Michael Grasso is an Assistant Professor of Internal Medicine, Emergency Medicine, and Computer Science at the University of Maryland School of Medicine. He practices Emergency Medicine through the University of Maryland School of Medicine.  He is also board certified in Clinical Informatics and is Director of the Clinical Informatics Group at the University of Maryland School of Medicine.
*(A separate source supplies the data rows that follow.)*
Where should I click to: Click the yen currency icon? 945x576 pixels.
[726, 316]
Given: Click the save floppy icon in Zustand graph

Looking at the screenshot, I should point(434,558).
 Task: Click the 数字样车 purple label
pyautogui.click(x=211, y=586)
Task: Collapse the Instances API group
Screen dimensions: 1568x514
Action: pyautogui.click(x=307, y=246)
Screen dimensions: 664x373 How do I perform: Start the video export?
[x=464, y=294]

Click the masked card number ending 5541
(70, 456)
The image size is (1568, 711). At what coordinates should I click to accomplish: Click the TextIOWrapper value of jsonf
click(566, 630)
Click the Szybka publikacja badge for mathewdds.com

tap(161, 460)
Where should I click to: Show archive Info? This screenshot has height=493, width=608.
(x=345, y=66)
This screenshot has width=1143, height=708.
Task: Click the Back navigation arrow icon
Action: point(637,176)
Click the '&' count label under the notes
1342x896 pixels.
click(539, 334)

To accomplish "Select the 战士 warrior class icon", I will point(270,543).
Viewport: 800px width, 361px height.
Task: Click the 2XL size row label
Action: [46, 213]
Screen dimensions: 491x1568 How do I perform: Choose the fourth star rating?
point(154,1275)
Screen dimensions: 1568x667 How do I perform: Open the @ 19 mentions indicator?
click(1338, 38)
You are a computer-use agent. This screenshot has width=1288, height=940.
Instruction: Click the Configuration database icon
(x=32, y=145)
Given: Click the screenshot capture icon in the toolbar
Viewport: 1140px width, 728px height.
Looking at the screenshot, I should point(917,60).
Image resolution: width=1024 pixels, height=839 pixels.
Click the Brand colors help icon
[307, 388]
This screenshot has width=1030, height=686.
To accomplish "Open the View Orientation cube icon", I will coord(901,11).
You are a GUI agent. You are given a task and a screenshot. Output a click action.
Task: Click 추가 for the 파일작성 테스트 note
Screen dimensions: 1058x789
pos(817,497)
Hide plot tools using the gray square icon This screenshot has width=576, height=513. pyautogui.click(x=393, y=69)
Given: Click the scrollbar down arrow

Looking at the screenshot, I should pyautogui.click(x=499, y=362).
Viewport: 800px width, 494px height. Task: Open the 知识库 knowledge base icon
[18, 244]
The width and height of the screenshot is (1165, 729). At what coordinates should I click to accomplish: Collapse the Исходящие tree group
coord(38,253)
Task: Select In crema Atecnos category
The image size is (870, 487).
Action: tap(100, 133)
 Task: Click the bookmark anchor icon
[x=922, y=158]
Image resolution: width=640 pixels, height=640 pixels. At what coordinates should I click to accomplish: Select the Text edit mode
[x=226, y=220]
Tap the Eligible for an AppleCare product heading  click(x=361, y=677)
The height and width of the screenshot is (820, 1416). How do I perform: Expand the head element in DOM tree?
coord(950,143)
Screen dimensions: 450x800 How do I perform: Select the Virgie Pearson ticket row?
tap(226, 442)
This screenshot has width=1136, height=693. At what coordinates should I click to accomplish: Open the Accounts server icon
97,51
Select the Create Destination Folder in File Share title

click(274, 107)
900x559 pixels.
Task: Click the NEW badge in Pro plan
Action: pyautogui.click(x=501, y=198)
He earned a medical degree from the George Washington University and a PhD in Computer Science from the University of Maryland Baltimore County. He completed residency training at the University of Maryland School of Medicine. He is a member of the Upsilon Pi Epsilon Honor Society in the Computing Sciences, the Kane-King-Dodec Medical Honor Society, the William Beaumont Medical Research Honor Society, and is a Fellow of the American College of Physicians.

Research Interests

He has been awarded more than $2,000,000 in grant and contract funding from the National Institutes of Health, the Food and Drug Administration, the National Institute of Standards and Technology, the National National Aeronautics and Space Administration, and the Department of Defense. He has authored more than 50 refereed publications, and has more than 20 years of experience in Clinical Informatics and Scientific Computing with an emphasis on software engineering, clinical decision support, and clinical data mining. His research focuses on big data analytics applied to clinical data. He is currently working with the national clinical repository from the Veterans Health Administration, which contains data on more than 35 million patients from roughly 150 medical centers and 800 outpatient clinics, and which he is augmenting with clinical data from other sources. He is developing new methods for knowledge representation and reasoning that are optimized for very large clinical repositories, and which can be applied to disease prediction, critical event prediction, and treatment efficacy prediction. He is also conducting research in resource utilization and recidivism in emergency medicine, with a focus on co-morbidities, key risk factors, adverse drug events, chronic pain, suicidality, addiction, utilization patterns, and clinical workflow.